Voci salvate da una raccolta:
::::

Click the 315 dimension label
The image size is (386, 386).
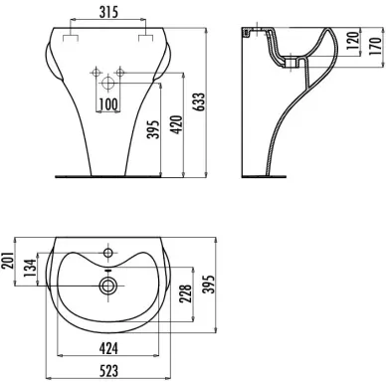tap(108, 12)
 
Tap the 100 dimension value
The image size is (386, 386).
tap(108, 104)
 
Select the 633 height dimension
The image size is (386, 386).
tap(201, 102)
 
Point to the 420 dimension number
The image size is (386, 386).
tap(177, 124)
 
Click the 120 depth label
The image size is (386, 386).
tap(353, 40)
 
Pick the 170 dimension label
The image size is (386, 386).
tap(375, 46)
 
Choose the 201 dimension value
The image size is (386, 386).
tap(8, 260)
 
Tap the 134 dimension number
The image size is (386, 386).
tap(31, 269)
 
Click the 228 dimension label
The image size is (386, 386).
tap(185, 293)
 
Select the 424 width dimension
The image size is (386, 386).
tap(108, 348)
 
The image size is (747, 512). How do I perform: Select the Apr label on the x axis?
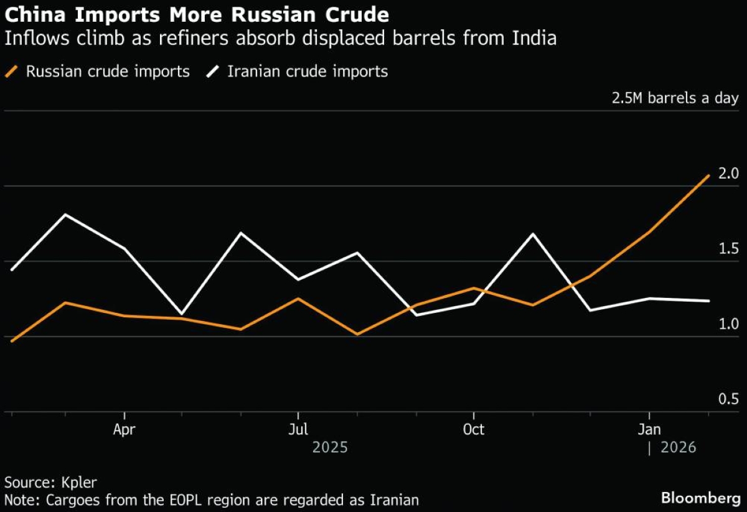point(125,430)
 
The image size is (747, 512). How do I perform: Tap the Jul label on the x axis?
point(299,430)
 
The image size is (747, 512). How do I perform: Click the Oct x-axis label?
point(474,430)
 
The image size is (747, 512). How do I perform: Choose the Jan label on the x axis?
point(649,430)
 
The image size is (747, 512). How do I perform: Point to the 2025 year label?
point(330,447)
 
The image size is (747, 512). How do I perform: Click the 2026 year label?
point(677,447)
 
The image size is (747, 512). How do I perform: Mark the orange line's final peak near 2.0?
point(708,175)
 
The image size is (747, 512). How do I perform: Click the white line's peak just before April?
point(66,215)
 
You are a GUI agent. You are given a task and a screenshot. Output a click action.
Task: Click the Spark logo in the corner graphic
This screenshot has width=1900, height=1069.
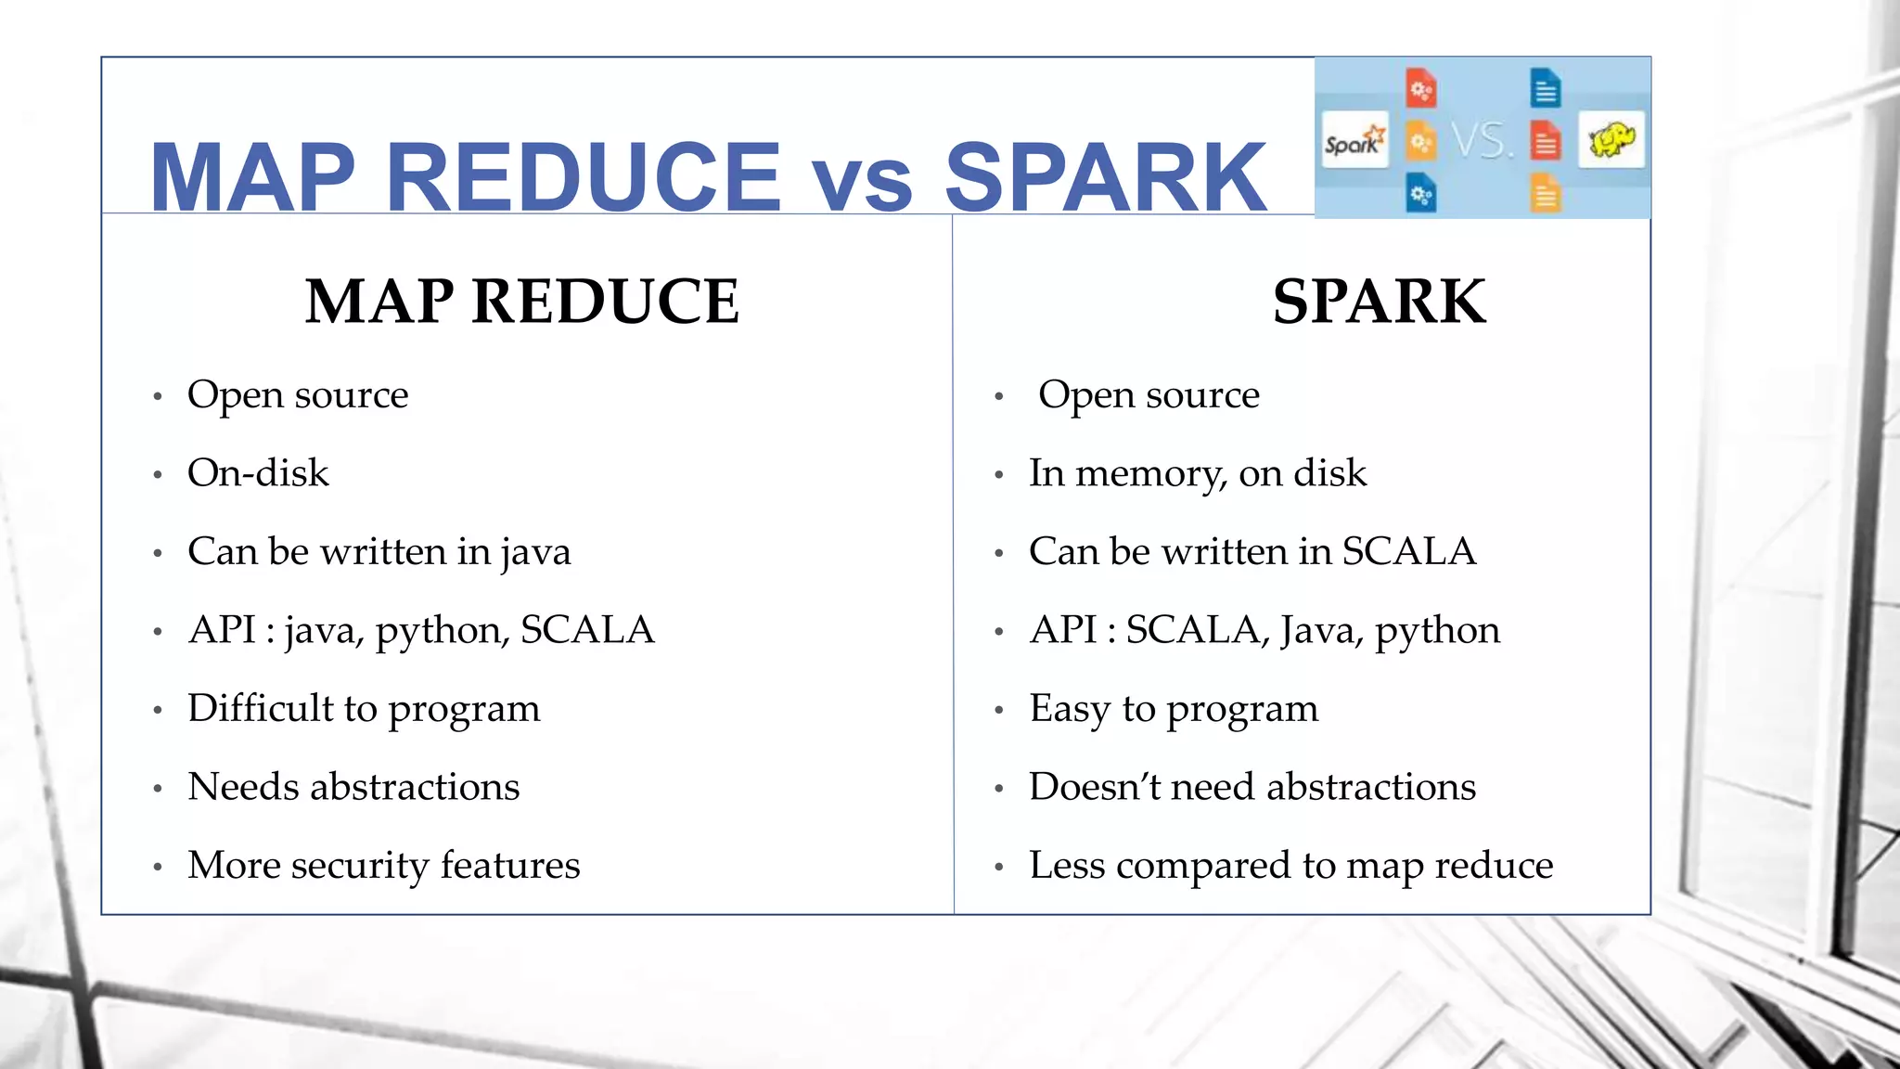1354,141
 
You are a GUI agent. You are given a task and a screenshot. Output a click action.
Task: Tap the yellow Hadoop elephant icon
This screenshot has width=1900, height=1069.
1611,140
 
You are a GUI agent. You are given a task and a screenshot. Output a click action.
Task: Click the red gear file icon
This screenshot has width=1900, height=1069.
1420,89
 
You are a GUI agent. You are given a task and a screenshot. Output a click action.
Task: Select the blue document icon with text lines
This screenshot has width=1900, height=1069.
1545,89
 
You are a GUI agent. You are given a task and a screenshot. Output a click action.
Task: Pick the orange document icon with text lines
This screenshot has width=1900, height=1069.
1545,194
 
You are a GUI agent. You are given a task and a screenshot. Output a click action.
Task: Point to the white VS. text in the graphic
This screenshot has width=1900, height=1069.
1482,141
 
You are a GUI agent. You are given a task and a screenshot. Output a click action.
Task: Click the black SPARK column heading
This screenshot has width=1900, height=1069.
1379,302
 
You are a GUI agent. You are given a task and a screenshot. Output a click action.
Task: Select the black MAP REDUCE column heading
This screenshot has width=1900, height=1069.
522,302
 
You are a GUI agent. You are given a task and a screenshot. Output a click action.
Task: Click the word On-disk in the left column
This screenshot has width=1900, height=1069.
258,473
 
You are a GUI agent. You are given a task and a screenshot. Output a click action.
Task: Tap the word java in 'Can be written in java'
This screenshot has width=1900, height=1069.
535,553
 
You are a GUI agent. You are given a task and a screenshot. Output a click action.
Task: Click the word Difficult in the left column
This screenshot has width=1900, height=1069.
260,708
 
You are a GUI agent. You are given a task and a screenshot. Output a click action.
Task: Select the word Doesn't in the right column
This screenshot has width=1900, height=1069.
1095,787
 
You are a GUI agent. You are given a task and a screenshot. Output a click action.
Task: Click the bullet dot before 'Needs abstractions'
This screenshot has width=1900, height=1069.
158,789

::::

> Obiettivo del compito
Filtra le righe qui sopra e ricopia ognuna di quelle che contengono la parola "column", distinguendo tra maiuscole e minuscole.

> Risultato finale
Task: Click the black SPARK column heading
Task: Select the black MAP REDUCE column heading
Task: Click the word On-disk in the left column
Task: Click the word Difficult in the left column
Task: Select the word Doesn't in the right column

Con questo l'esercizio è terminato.